The biggest problem is that when your primary source of information is the highly digested piece in a newspaper, tabloid, or a women’s (or men’s) magazine, it’s easy to become disillusioned about the extent of your knowledge. After all, shouldn’t the newspaper article contain everything an average Joe needs to know about the topic? Isn’t it the job of the journalists to find and communicate the truth in any matter? (1)
If only it was so easy. Reality is always more complex than a newspaper article. It’s easy to blindly trust an expert who claims to know the true path, packages it in a simple and appealing box, and discredits anyone who is not a true believer. When asked for specifics or presented with contradictory evidence, the expert can always hide behind complex jargon and confusion and smoke and mirrors. He knows the jargon so he must be credible, right? And his solution was so… reasonable and pretty and everything! (2)

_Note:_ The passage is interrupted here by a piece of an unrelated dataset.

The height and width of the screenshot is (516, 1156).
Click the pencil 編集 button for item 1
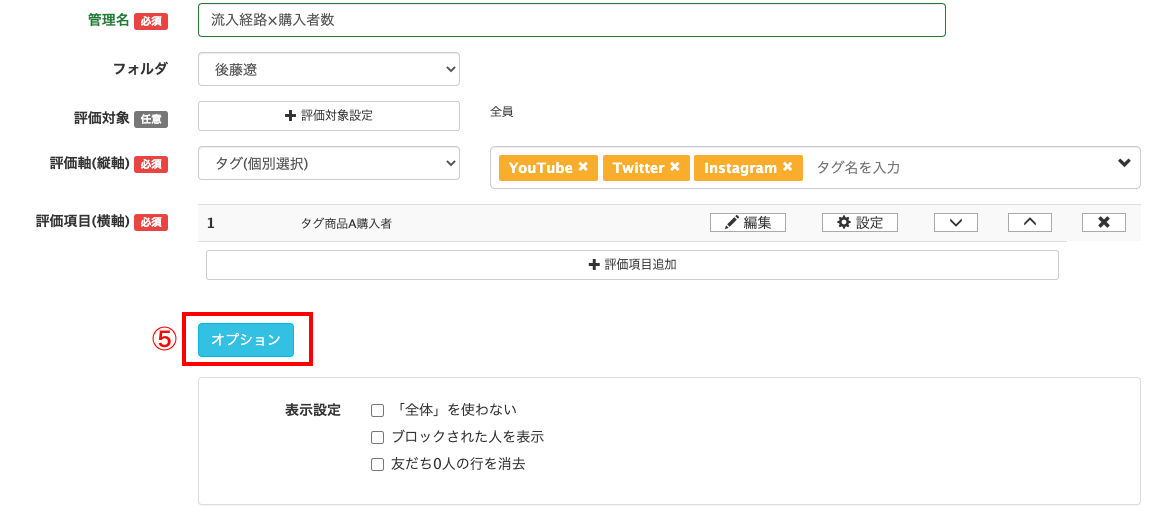click(747, 223)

In proper scientific inquiry there is always substantial disagreement amongst experts. Who do you trust? Who do you believe in? Even in scientific communities the elusive “truth” often becomes a matter of belief, not of knowledge or facts. Even Albert Einstein, one of the brightest minds of recent history, spent years and years during the later stages of his career trying to unsuccessfully refute some of the more disturbing aspects of quantum mechanics, simply because – and despite all evidence to the contrary – he refused to believe them to be true. (3)
Here is how you can identify someone who has actually taken the time to dive into a topic, and has the courage to tell the truth about the extent of her knowledge: She will not give you yes or no answers. That person operates in the gray area between yes and no, and is likely to start with “it depends” when you ask her something. Be vary of those who claim to have the definite answers and paint you a picture of black and white world, no matter how tempting that world might be in its beauty and simplicity. (3)
The black and white world is full of statements like:
- The fat you eat goes straight into your thighs/belly/wherever it is you don’t want it.
- If you eat cholesterol-rich foods, you will end up with high cholesterol.
- Human beings are rational decision-makers.
The real world is messy, ambiguous and sometimes counterintuitive. Welcome to the real world.
(1) To get some idea about the “evidence” behind media headlines in the field of medicine, watch these TED talks:
Goldacre, Ben (2011). Battling bad science. TEDGlobal 2011, . Available at: http://www.ted.com/talks/ben_goldacre_battling_bad_science.html [Accessed 21 November 2012].
Goldacre, Ben (2012). What doctors don’t know about the drugs they prescribe. TEDMED 2012, . Available at: http://www.ted.com/talks/ben_goldacre_what_doctors_don_t_know_about_the_drugs_they_prescribe.html [Accessed 21 November 2012].
(2) For some hair-raising reading on this topic, check: Tavris, C., & Aronson, E. (2008). Mistakes Were Made (but Not by Me): Why We Justify Foolish Beliefs, Bad Decisions and Hurtful Acts. Pinter & Martin Ltd. (Buy from Amazon.com or Amazon.co.uk).
(3) Isaacson, Walter (2007). Einstein: His Life and Universe. [Audible edition, Unabridged] Simon & Schuster Audio.